We shall have to see on that

Yes daughter has bed that pulls out so I can go in with her no problem

He works early shift lorries so I can just tell her that's the reason why
Sometimes she comes in with me when he has early starts and he goes in her room so it won't feel off to her at all

OP posts:
BackInTheRoom · 14/01/2018 11:43

42!! Omg I thought he was mid 20's because of his immature behaviour! 😳

BackInTheRoom · 14/01/2018 11:45

...no offence meant to mid 20 peeps! Tbh I work with this age group and they are unbelievably mature so I stereotyped massively. BlushThanks

entryno2 · 14/01/2018 11:46

I know I thought I better clarify !
It does sound like an immature boy
That's why I guess he will never change

My landlord has found another tenant and doesn't have any others, but to be honest it was a top floor flat and now my daughter is older I'm in desperate need of a garden ! And my ex was there since the start and I got that flat when me and my little girls dad separated so I'm actually looking forward to a new place.

OP posts:
HonkyWonkWoman · 14/01/2018 12:01

So good!! You can stay until you're sorted but in your Dd bedroom.
Set things in motion re: asking ex for guarantee and start looking for place.
Best of luck!

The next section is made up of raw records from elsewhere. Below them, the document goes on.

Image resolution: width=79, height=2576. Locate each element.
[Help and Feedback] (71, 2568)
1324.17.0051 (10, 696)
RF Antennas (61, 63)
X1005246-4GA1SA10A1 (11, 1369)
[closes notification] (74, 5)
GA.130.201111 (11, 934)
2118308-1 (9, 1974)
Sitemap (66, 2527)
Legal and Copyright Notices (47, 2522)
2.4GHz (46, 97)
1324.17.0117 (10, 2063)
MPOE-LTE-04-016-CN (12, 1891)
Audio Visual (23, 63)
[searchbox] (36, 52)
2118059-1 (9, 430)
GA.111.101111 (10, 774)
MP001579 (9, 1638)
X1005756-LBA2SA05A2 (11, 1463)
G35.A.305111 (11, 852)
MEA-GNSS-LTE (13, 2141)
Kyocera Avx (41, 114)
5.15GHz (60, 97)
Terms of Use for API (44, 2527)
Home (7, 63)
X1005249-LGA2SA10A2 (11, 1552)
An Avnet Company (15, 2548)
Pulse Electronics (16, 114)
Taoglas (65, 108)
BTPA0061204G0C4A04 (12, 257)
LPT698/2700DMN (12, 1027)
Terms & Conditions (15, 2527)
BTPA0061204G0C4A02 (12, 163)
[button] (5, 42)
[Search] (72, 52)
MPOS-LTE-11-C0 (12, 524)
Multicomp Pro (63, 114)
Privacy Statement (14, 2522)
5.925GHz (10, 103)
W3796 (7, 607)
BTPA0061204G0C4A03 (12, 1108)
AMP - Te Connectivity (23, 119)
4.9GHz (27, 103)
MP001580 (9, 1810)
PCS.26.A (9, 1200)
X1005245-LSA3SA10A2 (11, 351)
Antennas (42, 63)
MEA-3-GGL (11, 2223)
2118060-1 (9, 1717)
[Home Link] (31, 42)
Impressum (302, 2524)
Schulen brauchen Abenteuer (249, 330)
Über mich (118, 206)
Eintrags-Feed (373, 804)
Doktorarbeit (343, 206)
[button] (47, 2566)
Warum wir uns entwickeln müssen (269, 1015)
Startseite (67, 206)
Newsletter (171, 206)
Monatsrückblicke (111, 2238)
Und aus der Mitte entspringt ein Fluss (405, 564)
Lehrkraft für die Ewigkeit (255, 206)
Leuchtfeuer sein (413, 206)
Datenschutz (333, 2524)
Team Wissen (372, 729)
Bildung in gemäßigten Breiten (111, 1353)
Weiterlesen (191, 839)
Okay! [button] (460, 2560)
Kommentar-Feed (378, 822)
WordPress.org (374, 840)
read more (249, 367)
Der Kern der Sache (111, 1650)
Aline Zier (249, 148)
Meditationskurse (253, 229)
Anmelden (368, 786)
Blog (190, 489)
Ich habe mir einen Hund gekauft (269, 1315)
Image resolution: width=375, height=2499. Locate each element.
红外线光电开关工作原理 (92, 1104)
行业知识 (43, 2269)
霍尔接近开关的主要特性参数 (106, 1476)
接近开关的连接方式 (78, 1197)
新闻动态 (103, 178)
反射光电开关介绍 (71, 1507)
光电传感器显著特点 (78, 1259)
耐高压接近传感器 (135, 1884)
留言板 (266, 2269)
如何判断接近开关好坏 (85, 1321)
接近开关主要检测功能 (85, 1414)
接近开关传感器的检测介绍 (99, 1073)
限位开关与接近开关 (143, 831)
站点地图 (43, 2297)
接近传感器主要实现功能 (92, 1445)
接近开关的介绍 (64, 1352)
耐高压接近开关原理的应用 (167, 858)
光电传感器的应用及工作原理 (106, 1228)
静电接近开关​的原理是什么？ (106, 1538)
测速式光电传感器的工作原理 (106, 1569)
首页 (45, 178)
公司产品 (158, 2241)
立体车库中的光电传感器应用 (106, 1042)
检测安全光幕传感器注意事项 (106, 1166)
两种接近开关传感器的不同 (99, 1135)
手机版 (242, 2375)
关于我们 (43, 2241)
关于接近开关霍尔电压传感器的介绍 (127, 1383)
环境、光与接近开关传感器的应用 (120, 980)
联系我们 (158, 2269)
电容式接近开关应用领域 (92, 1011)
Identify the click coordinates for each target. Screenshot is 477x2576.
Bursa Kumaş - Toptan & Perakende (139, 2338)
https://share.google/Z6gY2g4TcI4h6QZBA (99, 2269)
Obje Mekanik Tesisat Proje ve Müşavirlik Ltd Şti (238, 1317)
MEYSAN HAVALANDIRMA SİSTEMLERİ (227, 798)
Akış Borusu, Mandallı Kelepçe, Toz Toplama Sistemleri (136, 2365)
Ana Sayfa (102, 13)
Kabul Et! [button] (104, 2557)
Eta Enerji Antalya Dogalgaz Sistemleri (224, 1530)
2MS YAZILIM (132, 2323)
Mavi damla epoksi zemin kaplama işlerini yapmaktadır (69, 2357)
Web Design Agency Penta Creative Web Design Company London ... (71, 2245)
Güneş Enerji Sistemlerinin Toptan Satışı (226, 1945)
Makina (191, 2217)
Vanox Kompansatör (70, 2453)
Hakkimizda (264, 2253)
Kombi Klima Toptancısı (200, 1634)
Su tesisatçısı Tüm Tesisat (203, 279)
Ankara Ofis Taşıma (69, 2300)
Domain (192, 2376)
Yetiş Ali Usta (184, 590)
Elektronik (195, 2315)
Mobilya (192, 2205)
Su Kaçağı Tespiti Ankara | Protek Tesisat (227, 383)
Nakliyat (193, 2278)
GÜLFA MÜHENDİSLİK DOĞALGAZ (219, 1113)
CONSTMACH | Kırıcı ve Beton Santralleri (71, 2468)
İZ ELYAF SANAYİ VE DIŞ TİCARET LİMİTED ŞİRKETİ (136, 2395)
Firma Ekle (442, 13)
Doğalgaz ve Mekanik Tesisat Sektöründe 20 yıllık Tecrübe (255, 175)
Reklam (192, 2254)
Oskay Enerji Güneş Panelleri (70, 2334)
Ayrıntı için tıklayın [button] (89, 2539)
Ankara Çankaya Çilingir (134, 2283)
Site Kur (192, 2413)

And be brave! For your little girl and yourself.

We are supporting you here, all the way!

AndTheBandPlayedOn · 14/01/2018 12:01

He is being nice to your dd is a manipulation. That is designed to make it harder for you to leave. Expect some comments pointing to this- the response is that you are not happy- he is not being nice to you.
His mum is lovely because you were going to take him off her hands.

Well done on resolving to leave for good! Zero tolerance is not unreasonable.

entryno2 · 14/01/2018 12:07

My mums well on my side and my one friend I have just confided in and told her a little bit more is also very supportive and with everyone on here, I have everything I need to leave

OP posts:
TalkinBoutWhat · 14/01/2018 12:46

I'm so glad you're leaving him. Because in life there will ALWAYS be situations which are difficult. And if this is his way of dealing with difficult situations he will make things harder for you, ALL THE TIME. Instead of being your support, he will be the weight that drags you down.